Lookup Cangjie encoding in Emacs with cangjie.el

2019/01/21

Table of Contents

In August 2018, I wanted to start learning Cangjie input method, but I didn't know of an easy way to look up the encoding for particular characters. Up to this point I had been using Chinese Wiktionary, which contains the encoding in the pages about individual characters.

curl Wiktionary | grep "仓颉"

Getting that data from Wiktionary is simple: curl "https://zh.wiktionary.org/wiki/<character>" | grep "仓颉". I initially had this saved as a shell script, but as I use Emacs a lot, I wanted to have the function available in Emacs. The cangjie function receives the character and passes it to the pipeline, written in Emacs Lisp with dash.el’s threading macro.

This approach has a problem. Even though most Wiktionary pages do contain the information I need, that’s not guaranteed in any way. Plus, reaching for a server everytime I want to look up a character means it’s going to be slow. So I wanted to look for a Cangjie dictionary, and the best option that came to mind was to use the dictionary from RIME.

Using RIME’s Cangjie dictionary

RIME is an IME for Chinese languages. It has built-in support for Cangjie (all Han characters), Pinyin, Zhuyin (Mandarin), Jyutping (Cantonese), among other input methods.

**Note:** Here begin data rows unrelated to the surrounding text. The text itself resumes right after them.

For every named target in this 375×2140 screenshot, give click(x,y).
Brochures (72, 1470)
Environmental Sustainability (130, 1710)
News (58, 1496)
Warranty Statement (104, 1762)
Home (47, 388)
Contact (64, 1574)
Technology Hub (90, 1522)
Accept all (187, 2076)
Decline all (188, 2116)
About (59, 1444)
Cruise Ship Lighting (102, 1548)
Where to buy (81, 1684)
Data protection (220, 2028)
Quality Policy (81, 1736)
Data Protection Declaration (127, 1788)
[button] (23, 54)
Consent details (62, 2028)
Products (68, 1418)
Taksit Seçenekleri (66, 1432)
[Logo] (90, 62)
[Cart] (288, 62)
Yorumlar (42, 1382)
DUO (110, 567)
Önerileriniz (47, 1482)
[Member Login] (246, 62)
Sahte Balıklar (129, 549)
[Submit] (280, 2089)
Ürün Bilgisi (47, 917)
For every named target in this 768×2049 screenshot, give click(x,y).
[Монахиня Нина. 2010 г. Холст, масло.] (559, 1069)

For my use case, it has a Cangjie dictionary available on GitHub that uses a much more stable format than Wiktionary entries.

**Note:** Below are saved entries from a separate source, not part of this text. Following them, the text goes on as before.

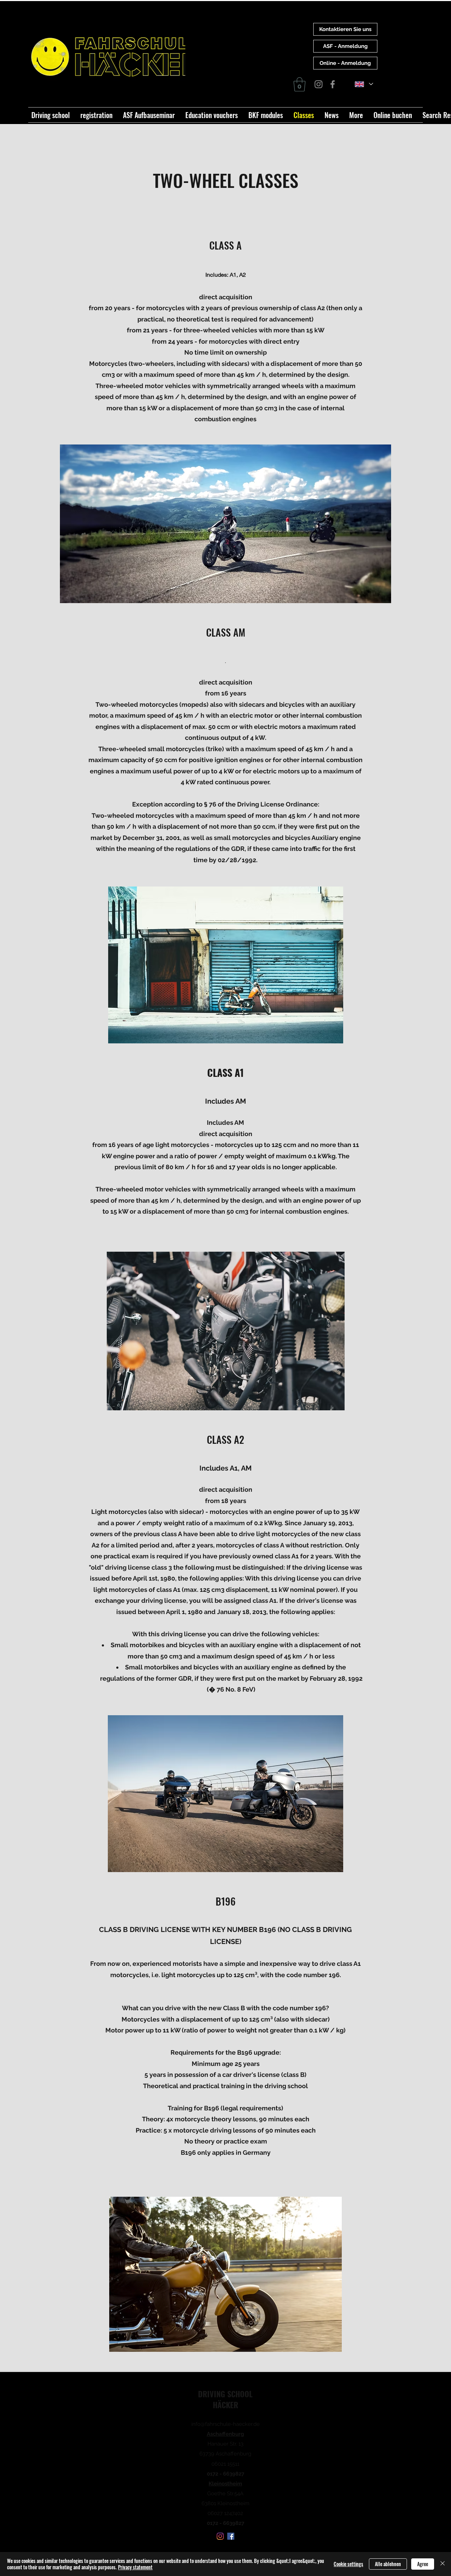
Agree (422, 2564)
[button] (299, 84)
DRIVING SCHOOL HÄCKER (225, 2399)
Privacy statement (135, 2567)
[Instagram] (318, 84)
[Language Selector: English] (363, 84)
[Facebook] (332, 84)
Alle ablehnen (388, 2564)
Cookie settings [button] (348, 2564)
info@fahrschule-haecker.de (225, 2424)
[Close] (442, 2564)
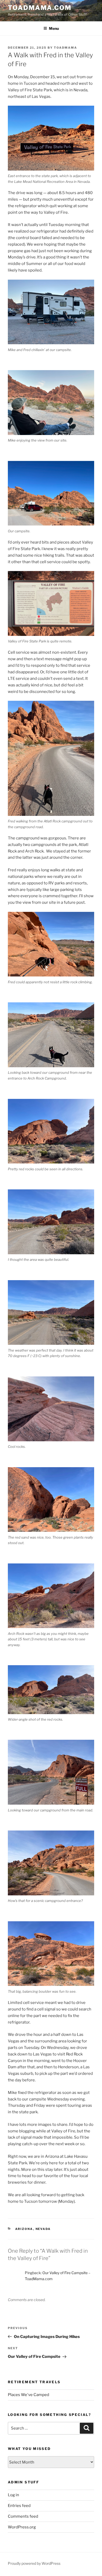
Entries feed (19, 2505)
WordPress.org (22, 2527)
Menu (54, 28)
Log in (13, 2495)
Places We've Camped (28, 2394)
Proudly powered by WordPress (34, 2563)
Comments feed (23, 2516)
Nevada (43, 2229)
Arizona (24, 2229)
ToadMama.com (39, 8)
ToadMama (65, 47)
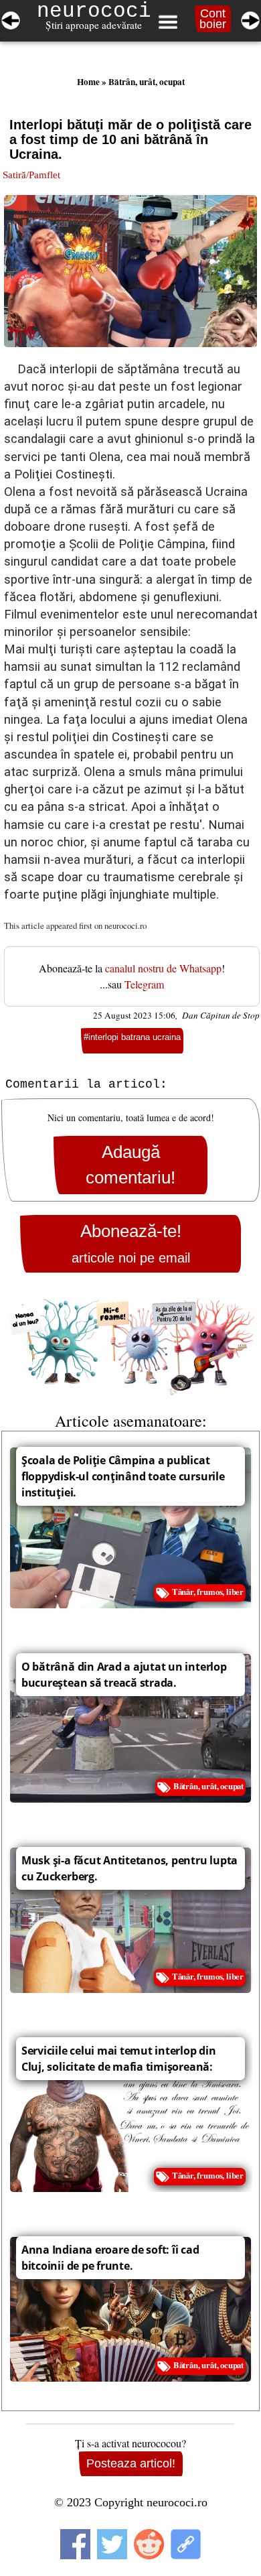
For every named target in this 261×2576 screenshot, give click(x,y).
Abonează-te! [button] (131, 1243)
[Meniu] (167, 22)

The first version I committed to the cangjie.el repository already had both of these approaches; in this version, which approach to use is controlled by whether a valid RIME dictionary exists or not.

RIME dictionaries (official documentation) are \t-seperated values with a YAML header in front, using # as the comment character. To get the Cangjie encoding for a character from the dictionary, we grab the lines matching the character, remove any matches starting with a #, then select the second element delimited by \t. This encoding is written in the alphabetical representation of the Cangjie code (like jnd), so we convert that to the Han character representation (like 十弓木), implemented with cangjie--abc-to-han.

 1
 2
 3
 4
 5
 6
 7
 8
 9
10
11
12
13
14
15
16
17
18
19
20
21
22
23
24
(defun cangjie (han)
  "Retrieve Cangjie code for the HAN character."
  (cond ((cangjie--valid-rime-dict? cangjie-source)
         ;; take cangjie encoding from RIME dictionary
         (->> (cangjie--grep-line cangjie-source han)
              (--filter (not (s-prefix? "#" it)))
              (s-join "")
              (s-split "\t")
              second
              cangjie--abc-to-han))
        ((eq cangjie-source 'wiktionary)
         ;; Try to extract encoding from grep'd wiktionary text
         (->> (shell-command-to-string
               (concat "curl --silent https://zh.wiktionary.org/wiki/" han
                       " | grep 仓颉"))
              (s-replace-regexp "^.*:" "")
              s-trim
              (s-replace-regexp "<.*>$" "")
              cangjie--abc-to-han))
        (t
         ;; Fallback
         (shell-command-to-string
          (concat "curl --silent https://zh.wiktionary.org/wiki/" han
                  " | grep 仓颉")))))

After this, I added code to automatically download the RIME dictionary, a customize option to control whether to use Wiktionary or RIME, and rewrote some code for taste. This is when I considered the package essentially complete.

Submitting to MELPA

In October, I came across Take Your Emacs to the Next Level by Writing Custom Packages, where the author writes about their experience writing their first package. In particular, there’s a section about how they submitted their package onto MELPA, and it made me consider submitting to MELPA as well.

I’ve set up Flycheck a long time ago, and have generally always agreed with the warnings it gave me about docstrings and code style. After going through MELPA’s official guide on submission, I opened a pull request and got accepted. It was a pleasant experience.